None of this kind of grief that makes it into the church leadership books. But it accumulates. And the longer we lead from a posture of “I’m the one who helps people through hard times,” the less likely we are to actually bring our own hard times to God.
Lent gives us a way out of that.
The ancient practice of lament is a practice I’ve re-discovered recently. I also have realized it was always meant to be practiced by me, not just prescribed to others. Jesus didn’t skip Psalm 22 on the cross to model resilience for the disciples. He prayed it. He brought his actual desolation to his Father in the form of scripture, and that prayer is now part of our canon.
The typical pastoral posture of “managed grief” is, ironically, un-Christlike. Jesus wept. He cried out. He asked if the cup could be taken from him. He didn’t skip over the grief to the resurrection. We’ve somehow built a leadership culture where leaders are supposed to.
So, here’s my challenge to you.
This Lent, before you lead anyone else into honest self-reflection, go there yourself. Use the season the way it was designed: as a season of repentance and reflection and taking an honest look at your soul before God.
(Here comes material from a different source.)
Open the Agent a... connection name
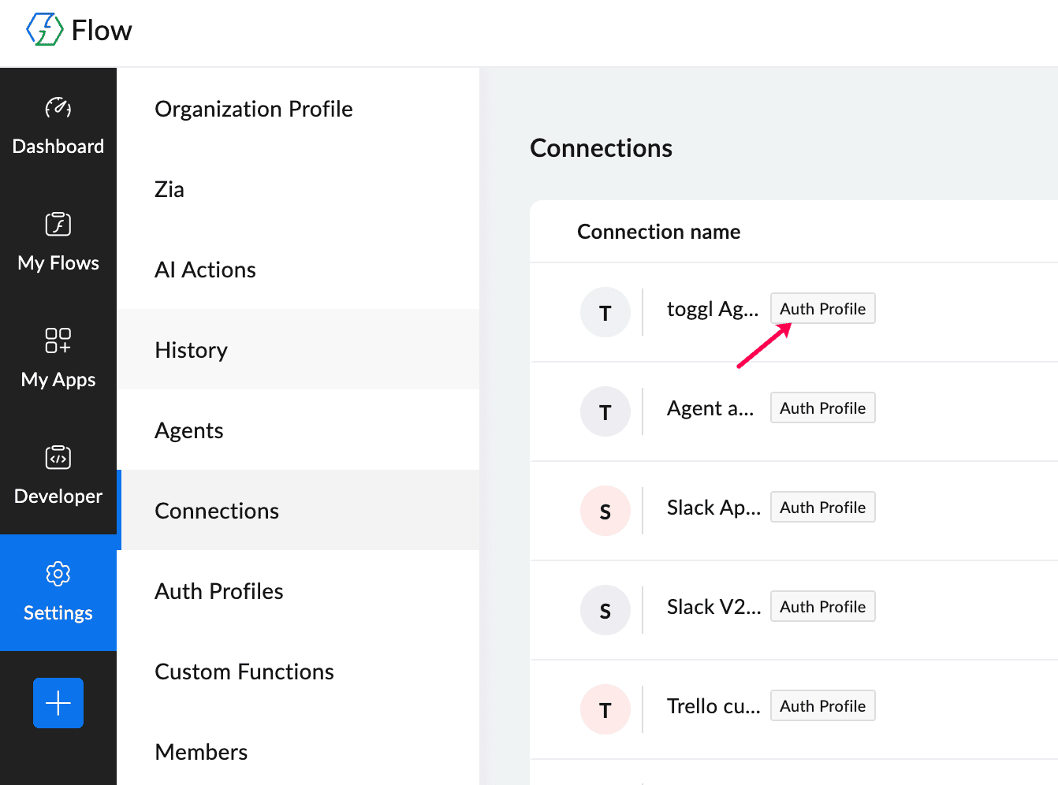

I’ve included a simple tool we developed for our congregation. But I’ve been using it myself this Lenten season. It’s built around four movements drawn from the structure of the Psalms: Call, Complain, Cry Out, and Contemplate. The sequence important. You don’t get to contemplate your way to peace without first having the guts to complain to God.
Try working through it with your own grief. Yours.
What’s the loss you haven’t named? What’s the unanswered prayer that’s started to feel like a closed door? What’s the gap between what you believed God was going to do and what actually happened?
The most credible thing you can do for your congregation this season isn’t to lead them on a happy clappy journey to Resurrection Sunday without acknowledging the struggle of Lent. What a gift to the people you lead to be able to say, “I’m practicing this alongside you. I’m not just guiding you with the Spirit’s help. The Spirit is guiding me too.”
That’s what the good grief of Lent looks like.